» **Task instructions**
Check each line of the records below and collect those holding "coordinates".

» **Collected data entries**
=== Section Start ===

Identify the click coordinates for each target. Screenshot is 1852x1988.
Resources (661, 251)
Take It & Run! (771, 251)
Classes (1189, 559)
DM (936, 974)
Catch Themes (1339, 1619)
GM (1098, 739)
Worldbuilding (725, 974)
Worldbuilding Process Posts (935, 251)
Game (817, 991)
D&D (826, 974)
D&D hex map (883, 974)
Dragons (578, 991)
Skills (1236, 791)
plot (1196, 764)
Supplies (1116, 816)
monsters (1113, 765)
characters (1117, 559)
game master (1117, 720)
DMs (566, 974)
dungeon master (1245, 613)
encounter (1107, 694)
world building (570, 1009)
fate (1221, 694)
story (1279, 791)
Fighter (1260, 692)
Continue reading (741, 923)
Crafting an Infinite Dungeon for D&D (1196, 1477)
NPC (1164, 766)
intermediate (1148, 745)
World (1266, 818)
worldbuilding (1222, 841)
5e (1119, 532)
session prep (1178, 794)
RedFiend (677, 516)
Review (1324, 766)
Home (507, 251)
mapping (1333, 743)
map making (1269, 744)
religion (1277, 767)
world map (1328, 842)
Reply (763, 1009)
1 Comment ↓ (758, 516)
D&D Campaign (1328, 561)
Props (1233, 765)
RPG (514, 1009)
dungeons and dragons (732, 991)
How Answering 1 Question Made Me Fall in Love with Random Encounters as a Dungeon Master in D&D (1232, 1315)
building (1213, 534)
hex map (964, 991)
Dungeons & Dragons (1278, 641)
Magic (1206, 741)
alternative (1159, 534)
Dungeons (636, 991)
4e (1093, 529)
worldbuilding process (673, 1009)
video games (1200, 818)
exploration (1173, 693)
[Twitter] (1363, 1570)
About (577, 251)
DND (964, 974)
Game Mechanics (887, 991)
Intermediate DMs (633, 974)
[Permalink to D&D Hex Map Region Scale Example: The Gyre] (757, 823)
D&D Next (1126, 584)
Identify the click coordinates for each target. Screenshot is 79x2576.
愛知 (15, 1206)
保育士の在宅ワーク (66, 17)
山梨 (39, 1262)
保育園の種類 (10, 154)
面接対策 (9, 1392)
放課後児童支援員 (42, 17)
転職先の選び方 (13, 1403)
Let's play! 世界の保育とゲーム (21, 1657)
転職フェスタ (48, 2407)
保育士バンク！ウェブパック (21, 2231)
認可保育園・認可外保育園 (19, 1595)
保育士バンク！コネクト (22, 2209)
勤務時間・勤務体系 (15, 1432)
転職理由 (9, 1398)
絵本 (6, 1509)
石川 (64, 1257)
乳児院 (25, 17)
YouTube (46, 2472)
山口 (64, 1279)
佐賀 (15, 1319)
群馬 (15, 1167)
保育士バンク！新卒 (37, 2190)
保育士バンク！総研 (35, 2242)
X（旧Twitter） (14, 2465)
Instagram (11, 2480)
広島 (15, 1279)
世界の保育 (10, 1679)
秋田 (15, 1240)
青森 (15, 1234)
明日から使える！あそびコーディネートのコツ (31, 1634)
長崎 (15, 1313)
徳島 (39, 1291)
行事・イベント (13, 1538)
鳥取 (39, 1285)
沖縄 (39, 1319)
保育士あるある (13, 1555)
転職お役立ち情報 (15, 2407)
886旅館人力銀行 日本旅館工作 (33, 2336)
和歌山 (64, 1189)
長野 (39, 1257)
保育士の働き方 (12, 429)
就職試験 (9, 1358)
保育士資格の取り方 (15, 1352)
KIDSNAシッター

=== Section End ===

» **Worked solution**
Identify the click coordinates for each target. Screenshot is 1852x1988.
Identify the click coordinates for each target. Screenshot is 79x2576.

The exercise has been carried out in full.